### PROBLEM
Whenever "computer" appears in a line, please copy that line from the data.

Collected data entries

[Start of section]

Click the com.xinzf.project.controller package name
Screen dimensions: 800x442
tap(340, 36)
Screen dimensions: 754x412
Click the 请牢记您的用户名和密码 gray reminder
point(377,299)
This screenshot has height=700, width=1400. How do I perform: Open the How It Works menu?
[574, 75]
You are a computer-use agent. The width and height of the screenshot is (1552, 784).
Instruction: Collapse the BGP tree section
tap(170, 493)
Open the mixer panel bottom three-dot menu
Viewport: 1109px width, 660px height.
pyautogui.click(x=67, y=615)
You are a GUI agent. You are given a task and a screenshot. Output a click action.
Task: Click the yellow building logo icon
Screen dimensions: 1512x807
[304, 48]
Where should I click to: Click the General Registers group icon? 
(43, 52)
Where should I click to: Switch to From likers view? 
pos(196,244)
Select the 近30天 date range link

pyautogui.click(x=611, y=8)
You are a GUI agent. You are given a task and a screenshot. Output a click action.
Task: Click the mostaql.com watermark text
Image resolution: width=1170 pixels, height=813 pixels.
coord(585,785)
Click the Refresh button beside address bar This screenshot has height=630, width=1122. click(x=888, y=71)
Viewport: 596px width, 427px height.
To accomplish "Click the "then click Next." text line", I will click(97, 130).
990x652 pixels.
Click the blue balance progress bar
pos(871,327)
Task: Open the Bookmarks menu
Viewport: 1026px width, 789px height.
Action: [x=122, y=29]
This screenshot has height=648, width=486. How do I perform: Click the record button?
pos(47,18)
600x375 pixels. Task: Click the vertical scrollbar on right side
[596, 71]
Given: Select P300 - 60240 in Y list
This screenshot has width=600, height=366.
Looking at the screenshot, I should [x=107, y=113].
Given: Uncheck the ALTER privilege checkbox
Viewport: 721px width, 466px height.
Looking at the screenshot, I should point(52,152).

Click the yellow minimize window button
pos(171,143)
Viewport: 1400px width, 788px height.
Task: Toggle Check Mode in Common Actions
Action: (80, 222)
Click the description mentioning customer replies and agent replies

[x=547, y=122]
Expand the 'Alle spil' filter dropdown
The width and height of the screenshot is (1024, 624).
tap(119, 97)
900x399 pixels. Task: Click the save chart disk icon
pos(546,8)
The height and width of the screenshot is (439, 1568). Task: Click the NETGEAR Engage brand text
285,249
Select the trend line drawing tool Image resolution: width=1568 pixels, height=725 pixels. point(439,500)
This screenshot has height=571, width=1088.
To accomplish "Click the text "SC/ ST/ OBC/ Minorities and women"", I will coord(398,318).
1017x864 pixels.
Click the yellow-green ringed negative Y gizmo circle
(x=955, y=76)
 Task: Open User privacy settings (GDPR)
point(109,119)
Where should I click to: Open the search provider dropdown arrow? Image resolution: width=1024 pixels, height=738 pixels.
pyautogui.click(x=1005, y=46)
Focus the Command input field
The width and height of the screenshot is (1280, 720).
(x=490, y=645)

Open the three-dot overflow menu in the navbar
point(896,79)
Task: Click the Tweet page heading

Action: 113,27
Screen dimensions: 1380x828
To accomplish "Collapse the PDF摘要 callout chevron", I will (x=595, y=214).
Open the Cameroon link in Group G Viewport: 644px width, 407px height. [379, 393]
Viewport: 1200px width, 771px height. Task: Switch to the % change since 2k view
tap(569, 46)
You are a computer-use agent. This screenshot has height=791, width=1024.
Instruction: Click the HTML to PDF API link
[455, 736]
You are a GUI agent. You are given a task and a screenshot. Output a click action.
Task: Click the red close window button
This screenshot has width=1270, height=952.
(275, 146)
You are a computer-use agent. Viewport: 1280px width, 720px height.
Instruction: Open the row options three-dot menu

[End of section]

### SOLUTION
You are a computer-use agent. The width and height of the screenshot is (1552, 784).
You are a computer-use agent. This screenshot has height=791, width=1024.
You are a computer-use agent. Viewport: 1280px width, 720px height.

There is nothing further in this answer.